Ao contrário do que as fitas dão a entender, o consórcio nacional não tinha esperança em ganhar a Telemar. Tanto assim que, na descrição de um dos empresários do grupo, a fixação do preço do leilão foi quase casual. Na véspera, numa reunião dos sócios, alguém falou em oferecer 5% de ágio; outro disse que não deveria haver ágio nenhum. Acabou ficando um simbólico 1%. Não era um ágio para ganhar, só para constar.
Aí deu zebra. A explicação oficial para a zebra é a seguinte. A Bell South, na última hora, desistiu de disputar São Paulo. Com isso, a Telefónica, que tinha um acordo com seu sócio nacional (RBS) para levar o Sul, acabou levando São Paulo. A Stet, que supostamente queria a Telemar, levou o Sul. E a Telemar, sem a Stet na briga, ficou com o consórcio azarão.

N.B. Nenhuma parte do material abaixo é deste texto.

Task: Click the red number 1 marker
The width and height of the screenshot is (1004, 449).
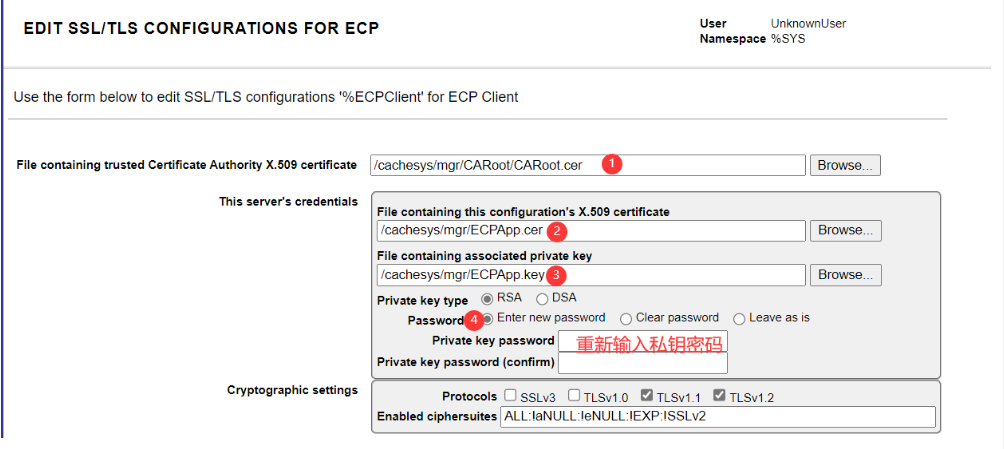Action: (x=613, y=165)
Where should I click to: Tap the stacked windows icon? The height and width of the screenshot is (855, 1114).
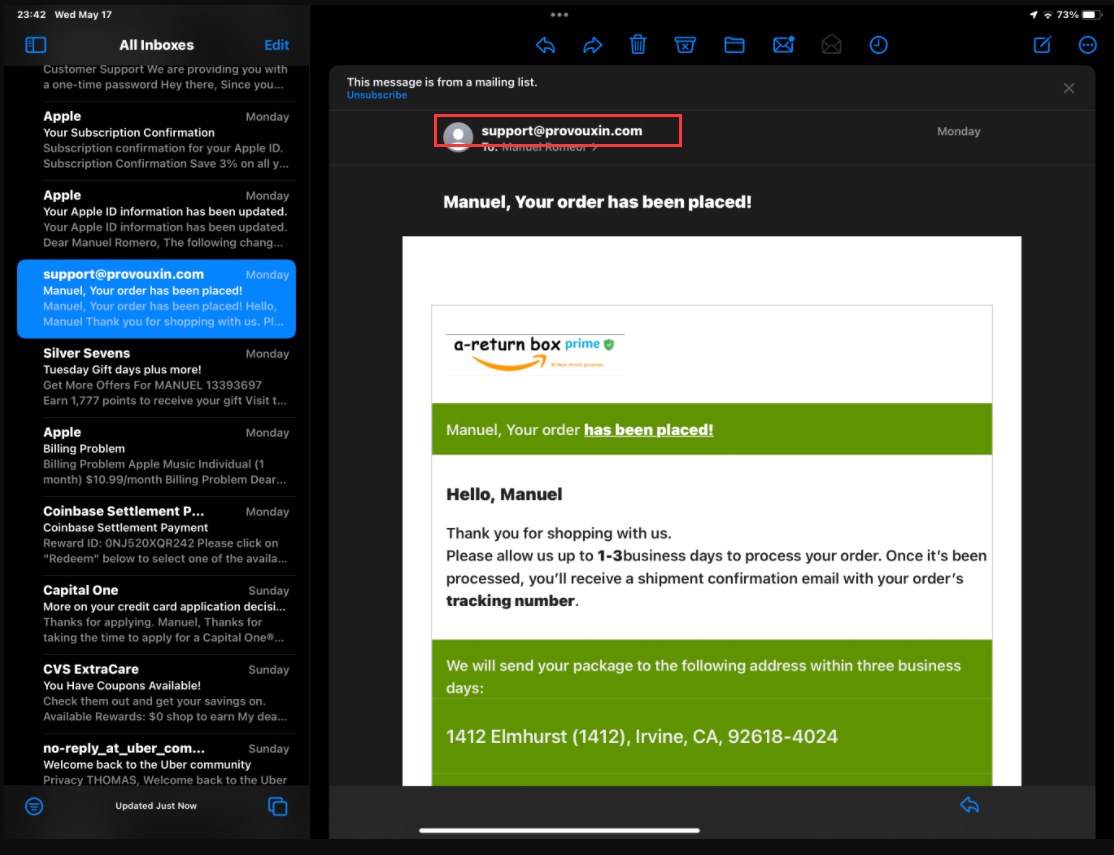point(278,806)
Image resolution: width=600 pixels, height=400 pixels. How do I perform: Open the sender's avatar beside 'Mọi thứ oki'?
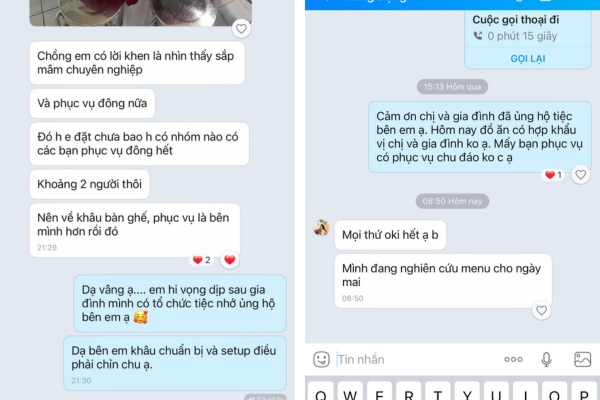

Assentada a poeira, há quem suspeite que a Telefónica sempre esteve interessada em São Paulo e a Stet, no Sul, ambas na expectativa de que a Telemar não fosse vendida por falta de interessados (desvalorizando seu preço numa segunda rodada). É difícil saber, mas o que os diálogos provam é que o resultado pegou de surpresa o ministro das Comunicações, o presidente do BNDES e o sócio do Opportunity.
Quer dizer, como articulador de leilões, o governo foi um Frankenstein: criou um monstro sem saber e tentou matá-lo, baseado numa antecipação sobre quem levaria o quê no leilão, que revelou-se um monumental equívoco. Da trapalhada sobrou uma bilionária disputa de interesses acompanhada por um enorme pacote de fitas.